§ **Prompt**
Reproduce the items verbatim, from the line containing "Uncheck the Married option checkbox" through the line containing "tap(1172, 473)", inclusive.
— start —
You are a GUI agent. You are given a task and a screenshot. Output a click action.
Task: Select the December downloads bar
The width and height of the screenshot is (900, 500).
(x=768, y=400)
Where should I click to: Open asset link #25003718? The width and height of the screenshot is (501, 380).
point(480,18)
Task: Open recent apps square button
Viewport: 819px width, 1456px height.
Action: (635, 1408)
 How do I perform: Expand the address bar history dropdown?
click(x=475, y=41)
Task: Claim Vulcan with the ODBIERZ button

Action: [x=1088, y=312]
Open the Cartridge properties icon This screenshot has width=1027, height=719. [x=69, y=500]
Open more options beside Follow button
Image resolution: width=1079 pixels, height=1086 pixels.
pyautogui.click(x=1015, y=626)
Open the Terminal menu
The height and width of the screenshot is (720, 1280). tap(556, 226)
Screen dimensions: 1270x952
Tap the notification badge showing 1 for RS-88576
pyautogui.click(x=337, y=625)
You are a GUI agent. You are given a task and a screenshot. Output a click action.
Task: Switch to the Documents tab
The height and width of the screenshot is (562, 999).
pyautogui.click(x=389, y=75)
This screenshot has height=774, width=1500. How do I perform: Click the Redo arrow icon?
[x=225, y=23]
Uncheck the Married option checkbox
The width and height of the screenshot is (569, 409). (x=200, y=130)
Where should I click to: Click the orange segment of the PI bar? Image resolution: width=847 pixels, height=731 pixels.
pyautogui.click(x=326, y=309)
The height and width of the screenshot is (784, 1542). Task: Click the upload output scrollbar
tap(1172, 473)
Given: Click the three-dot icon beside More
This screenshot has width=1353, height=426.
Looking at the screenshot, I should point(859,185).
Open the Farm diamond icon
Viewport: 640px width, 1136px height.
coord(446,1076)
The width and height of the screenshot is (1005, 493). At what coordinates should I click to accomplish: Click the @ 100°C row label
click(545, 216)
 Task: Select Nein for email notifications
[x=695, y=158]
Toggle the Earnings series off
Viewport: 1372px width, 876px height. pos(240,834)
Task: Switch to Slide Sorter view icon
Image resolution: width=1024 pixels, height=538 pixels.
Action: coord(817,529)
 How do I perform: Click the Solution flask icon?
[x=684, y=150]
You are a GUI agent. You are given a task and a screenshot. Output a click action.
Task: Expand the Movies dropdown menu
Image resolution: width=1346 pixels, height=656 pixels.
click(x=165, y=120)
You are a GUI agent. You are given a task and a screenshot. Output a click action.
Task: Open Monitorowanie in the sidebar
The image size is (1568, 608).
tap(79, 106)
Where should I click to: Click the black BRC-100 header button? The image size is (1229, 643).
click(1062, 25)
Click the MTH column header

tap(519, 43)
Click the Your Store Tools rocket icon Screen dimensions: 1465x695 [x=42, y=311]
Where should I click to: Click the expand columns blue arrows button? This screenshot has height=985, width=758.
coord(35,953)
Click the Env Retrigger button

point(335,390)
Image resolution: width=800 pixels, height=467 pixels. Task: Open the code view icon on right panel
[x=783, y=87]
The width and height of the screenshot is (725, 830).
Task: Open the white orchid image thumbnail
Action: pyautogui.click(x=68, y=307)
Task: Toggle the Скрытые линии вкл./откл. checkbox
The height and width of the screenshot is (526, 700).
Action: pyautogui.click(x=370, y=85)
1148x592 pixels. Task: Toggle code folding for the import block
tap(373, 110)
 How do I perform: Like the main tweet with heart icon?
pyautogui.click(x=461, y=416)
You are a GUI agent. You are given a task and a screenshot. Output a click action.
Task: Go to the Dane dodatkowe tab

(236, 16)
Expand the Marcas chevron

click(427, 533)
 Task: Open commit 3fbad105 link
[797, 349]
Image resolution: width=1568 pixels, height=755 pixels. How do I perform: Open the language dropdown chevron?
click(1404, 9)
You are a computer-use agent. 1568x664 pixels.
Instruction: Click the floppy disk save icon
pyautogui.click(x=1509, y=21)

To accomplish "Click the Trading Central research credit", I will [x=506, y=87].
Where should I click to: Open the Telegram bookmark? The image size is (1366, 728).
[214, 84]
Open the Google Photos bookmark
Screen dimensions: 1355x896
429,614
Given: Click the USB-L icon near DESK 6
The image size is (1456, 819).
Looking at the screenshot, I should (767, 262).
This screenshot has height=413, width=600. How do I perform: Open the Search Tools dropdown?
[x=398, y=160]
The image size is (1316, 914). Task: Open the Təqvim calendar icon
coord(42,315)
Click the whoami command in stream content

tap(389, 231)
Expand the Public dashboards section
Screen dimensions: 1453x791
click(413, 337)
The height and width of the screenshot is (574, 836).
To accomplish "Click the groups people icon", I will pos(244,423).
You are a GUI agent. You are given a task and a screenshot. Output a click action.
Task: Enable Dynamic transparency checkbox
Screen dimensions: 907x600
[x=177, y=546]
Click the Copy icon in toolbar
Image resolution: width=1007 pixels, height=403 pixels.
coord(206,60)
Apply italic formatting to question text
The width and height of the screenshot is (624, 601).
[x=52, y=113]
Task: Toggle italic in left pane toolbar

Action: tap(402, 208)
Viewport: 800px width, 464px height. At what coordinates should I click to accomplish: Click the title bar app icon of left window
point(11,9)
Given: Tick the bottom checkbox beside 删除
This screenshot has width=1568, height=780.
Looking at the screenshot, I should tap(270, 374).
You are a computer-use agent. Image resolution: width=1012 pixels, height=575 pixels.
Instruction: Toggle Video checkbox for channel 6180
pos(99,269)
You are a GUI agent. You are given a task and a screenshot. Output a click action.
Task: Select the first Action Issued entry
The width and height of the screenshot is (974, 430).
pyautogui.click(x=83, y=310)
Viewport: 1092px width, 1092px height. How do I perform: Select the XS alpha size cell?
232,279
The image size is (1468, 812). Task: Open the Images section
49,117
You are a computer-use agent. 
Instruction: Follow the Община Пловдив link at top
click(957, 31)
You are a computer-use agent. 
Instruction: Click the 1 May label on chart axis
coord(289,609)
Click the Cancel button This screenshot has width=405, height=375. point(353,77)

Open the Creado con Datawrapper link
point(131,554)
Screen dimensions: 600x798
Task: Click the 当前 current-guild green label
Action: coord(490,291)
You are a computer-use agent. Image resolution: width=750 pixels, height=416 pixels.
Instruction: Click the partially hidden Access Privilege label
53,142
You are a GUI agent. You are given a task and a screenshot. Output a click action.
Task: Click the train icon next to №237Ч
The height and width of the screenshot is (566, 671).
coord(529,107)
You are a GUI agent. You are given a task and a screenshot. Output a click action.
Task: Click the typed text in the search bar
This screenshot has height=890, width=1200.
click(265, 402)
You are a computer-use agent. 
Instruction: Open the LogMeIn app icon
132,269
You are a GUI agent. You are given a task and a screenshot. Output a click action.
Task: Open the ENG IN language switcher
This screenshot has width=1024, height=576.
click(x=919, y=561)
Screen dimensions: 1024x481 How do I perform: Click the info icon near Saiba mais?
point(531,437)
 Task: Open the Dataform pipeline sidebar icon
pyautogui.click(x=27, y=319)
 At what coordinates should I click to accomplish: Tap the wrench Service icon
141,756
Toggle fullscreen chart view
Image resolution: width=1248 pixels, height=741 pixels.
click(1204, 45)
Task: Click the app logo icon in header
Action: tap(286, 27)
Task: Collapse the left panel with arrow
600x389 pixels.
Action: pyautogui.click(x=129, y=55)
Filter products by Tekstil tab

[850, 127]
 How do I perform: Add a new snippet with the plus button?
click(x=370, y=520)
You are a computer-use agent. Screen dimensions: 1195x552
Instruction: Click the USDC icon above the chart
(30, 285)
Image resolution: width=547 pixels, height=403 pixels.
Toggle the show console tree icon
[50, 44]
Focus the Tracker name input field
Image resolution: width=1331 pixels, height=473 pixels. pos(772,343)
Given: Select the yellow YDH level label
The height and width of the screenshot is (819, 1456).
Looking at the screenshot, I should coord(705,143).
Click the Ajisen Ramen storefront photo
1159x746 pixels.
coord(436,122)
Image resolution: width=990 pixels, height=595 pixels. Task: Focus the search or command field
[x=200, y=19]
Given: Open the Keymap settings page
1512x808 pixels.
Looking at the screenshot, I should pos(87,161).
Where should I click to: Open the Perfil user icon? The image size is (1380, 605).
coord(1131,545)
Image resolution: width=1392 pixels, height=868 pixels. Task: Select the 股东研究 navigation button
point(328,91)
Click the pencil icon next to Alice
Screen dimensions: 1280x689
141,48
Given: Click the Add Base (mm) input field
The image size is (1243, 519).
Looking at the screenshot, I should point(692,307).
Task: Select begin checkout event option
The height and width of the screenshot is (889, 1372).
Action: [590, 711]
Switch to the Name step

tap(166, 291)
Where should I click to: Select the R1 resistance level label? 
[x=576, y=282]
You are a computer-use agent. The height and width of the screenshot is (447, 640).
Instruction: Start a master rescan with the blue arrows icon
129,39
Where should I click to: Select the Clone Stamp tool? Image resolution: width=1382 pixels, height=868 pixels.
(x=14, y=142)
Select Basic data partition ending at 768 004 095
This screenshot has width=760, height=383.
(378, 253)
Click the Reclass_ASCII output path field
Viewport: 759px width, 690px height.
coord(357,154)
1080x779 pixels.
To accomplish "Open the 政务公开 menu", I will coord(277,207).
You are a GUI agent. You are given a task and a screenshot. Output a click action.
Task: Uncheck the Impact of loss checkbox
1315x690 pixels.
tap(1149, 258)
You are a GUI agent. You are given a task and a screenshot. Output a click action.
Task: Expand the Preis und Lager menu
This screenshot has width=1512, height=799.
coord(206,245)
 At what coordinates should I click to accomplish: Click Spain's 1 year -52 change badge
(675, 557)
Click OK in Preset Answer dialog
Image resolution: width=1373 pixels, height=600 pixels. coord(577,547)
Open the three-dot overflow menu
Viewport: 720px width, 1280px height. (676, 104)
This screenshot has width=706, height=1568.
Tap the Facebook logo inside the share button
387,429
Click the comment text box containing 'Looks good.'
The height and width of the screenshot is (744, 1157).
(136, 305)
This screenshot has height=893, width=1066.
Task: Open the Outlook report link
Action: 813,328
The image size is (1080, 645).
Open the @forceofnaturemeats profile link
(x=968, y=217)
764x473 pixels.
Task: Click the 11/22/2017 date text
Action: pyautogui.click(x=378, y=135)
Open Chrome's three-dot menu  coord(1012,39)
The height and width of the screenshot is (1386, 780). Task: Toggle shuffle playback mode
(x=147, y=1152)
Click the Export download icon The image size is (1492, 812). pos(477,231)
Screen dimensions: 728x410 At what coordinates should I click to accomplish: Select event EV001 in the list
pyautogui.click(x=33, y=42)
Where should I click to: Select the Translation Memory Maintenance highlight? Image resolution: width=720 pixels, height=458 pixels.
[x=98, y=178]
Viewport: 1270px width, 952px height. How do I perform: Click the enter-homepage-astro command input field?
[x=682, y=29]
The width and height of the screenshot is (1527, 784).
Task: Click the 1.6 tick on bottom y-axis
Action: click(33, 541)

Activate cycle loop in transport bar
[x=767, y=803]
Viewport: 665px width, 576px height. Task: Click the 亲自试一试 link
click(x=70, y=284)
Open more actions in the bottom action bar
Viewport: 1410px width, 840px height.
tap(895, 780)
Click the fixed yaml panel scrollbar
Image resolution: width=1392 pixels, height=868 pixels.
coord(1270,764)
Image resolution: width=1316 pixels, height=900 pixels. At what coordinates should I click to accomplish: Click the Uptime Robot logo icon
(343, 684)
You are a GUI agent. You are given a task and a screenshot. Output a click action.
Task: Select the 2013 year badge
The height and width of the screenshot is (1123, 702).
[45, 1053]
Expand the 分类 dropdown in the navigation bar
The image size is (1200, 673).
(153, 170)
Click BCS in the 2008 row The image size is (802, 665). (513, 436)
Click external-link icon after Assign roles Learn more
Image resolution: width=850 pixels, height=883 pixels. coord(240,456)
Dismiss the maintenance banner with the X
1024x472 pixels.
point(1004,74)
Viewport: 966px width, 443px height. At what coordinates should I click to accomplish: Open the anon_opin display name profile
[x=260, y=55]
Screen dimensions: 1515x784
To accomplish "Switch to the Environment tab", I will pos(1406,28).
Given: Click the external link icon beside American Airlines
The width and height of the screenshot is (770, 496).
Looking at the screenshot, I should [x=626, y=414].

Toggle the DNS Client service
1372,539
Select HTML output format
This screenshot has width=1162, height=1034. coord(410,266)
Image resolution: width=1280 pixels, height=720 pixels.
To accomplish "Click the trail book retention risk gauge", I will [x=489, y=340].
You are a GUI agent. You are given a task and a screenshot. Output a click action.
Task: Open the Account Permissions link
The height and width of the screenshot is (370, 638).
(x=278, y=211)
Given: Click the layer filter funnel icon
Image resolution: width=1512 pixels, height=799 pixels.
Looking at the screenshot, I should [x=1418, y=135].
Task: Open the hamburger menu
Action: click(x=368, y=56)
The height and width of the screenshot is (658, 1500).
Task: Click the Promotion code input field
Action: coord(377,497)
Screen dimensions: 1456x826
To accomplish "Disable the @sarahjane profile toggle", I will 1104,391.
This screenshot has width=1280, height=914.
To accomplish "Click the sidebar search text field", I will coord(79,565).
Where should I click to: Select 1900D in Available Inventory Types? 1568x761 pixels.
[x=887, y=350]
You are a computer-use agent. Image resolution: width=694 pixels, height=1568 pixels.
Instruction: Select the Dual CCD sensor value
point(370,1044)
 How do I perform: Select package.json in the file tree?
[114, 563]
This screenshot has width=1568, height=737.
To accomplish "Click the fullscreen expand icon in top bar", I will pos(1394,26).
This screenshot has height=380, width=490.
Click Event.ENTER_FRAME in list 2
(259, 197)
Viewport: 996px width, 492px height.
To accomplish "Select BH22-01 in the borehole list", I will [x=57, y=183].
— end —
§ **Result of the exercise**
Uncheck the Married option checkbox
The width and height of the screenshot is (569, 409). (x=200, y=130)
Where should I click to: Click the orange segment of the PI bar? Image resolution: width=847 pixels, height=731 pixels.
pyautogui.click(x=326, y=309)
The height and width of the screenshot is (784, 1542). Task: Click the upload output scrollbar
tap(1172, 473)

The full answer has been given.